_What you need to do:_ Render everything from the line containing "The width and" down to the line containing "click(10, 19)" as a JSON list of strings, one string per line, with blank lines skipped. Leave the pictures out of your answer.
===== Supplied records
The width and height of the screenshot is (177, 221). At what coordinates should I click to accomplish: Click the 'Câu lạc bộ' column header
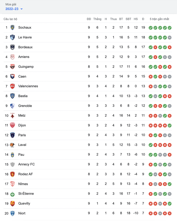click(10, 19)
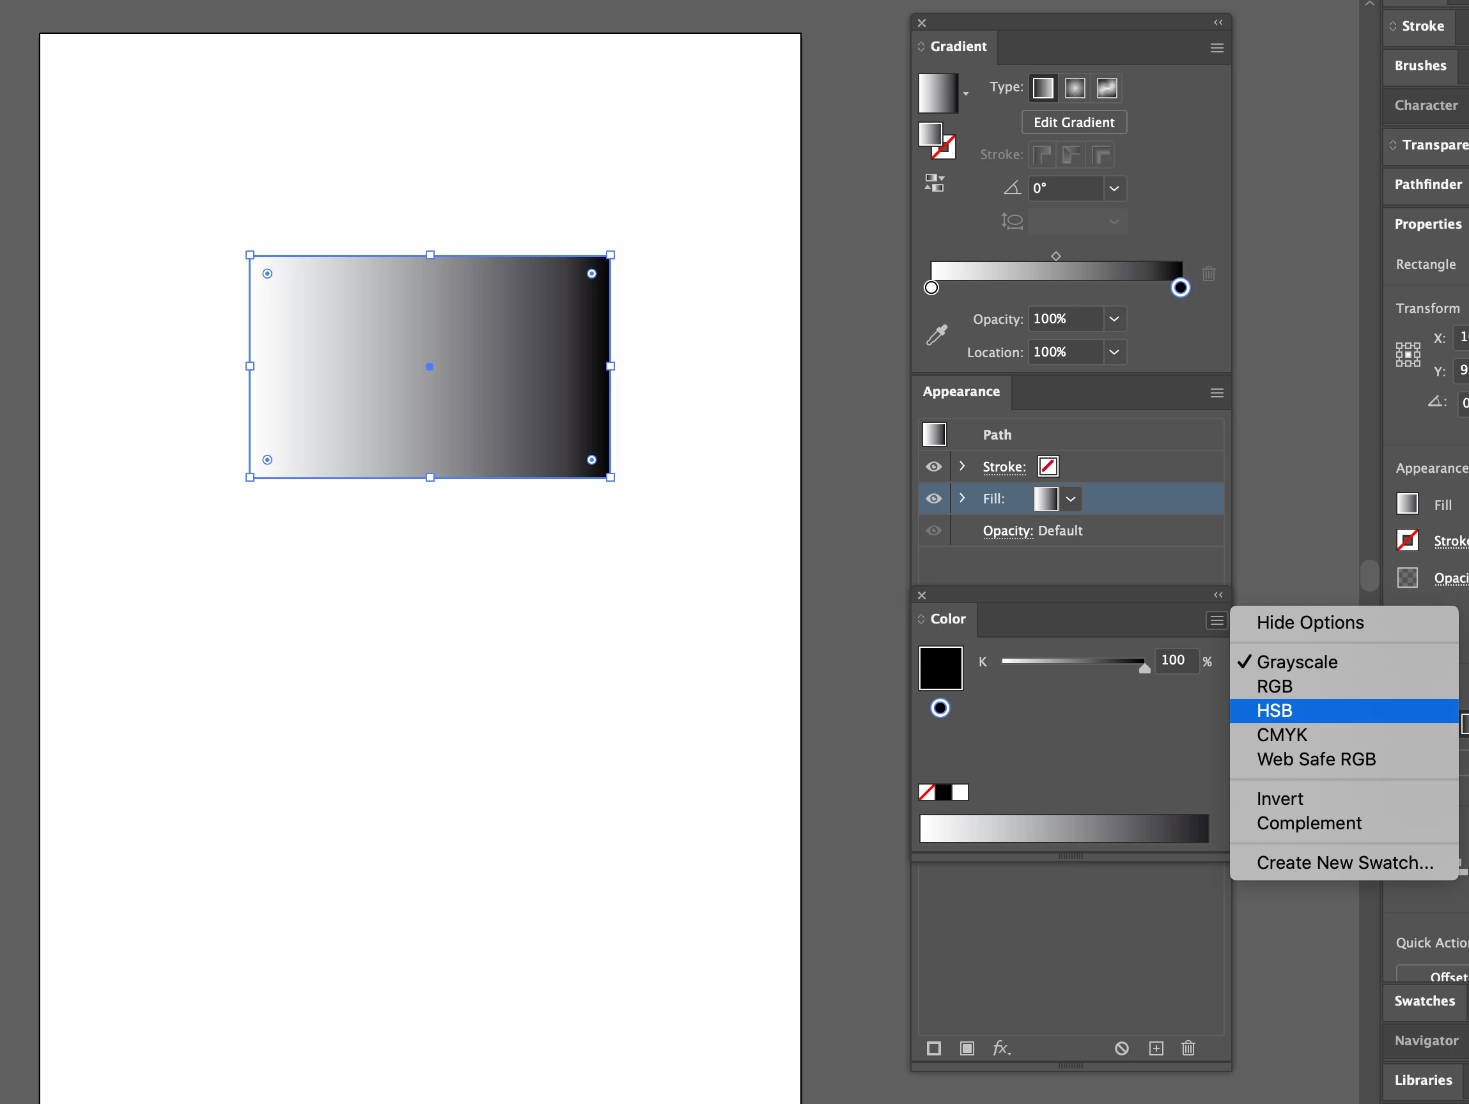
==========
===== Supplied records
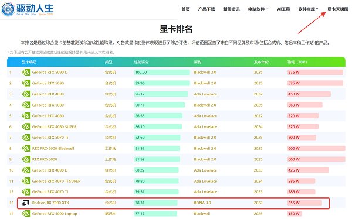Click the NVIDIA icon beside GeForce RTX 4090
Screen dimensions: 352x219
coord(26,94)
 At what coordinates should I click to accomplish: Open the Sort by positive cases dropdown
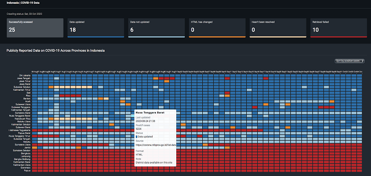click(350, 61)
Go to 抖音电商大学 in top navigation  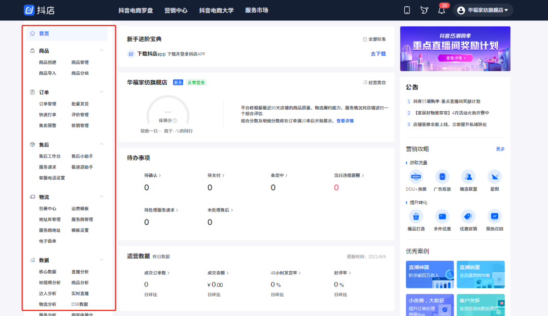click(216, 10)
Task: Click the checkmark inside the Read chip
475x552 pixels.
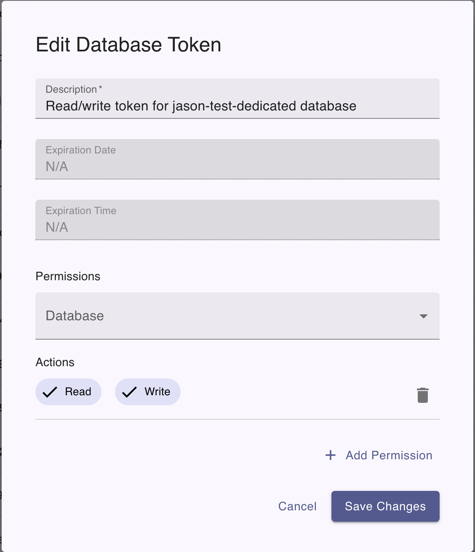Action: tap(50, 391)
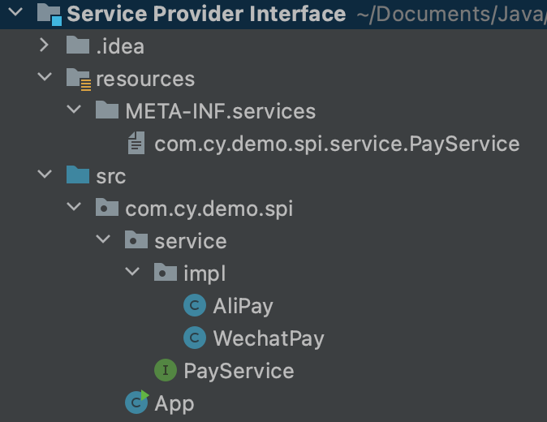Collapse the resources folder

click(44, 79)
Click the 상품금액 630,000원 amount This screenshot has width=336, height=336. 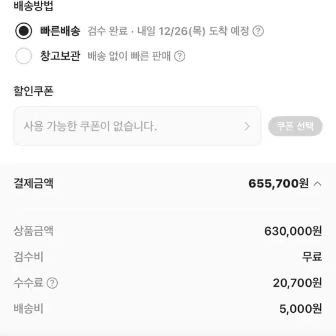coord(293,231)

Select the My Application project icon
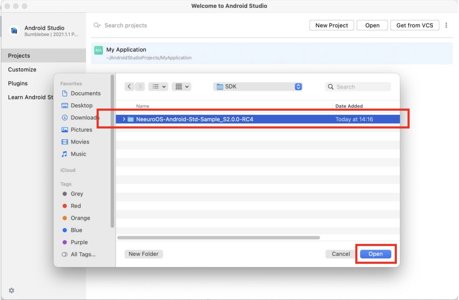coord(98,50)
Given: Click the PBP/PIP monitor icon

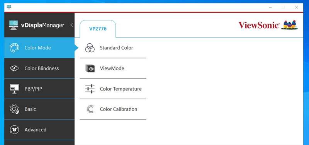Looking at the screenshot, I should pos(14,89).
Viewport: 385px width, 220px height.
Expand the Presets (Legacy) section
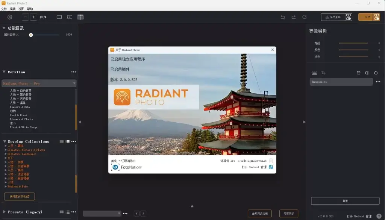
==========
_Final result:_
[
  "The width and height of the screenshot is (177, 221). At what coordinates should I click to accomplish: Click the 'Câu lạc bộ' column header",
  "click(10, 19)"
]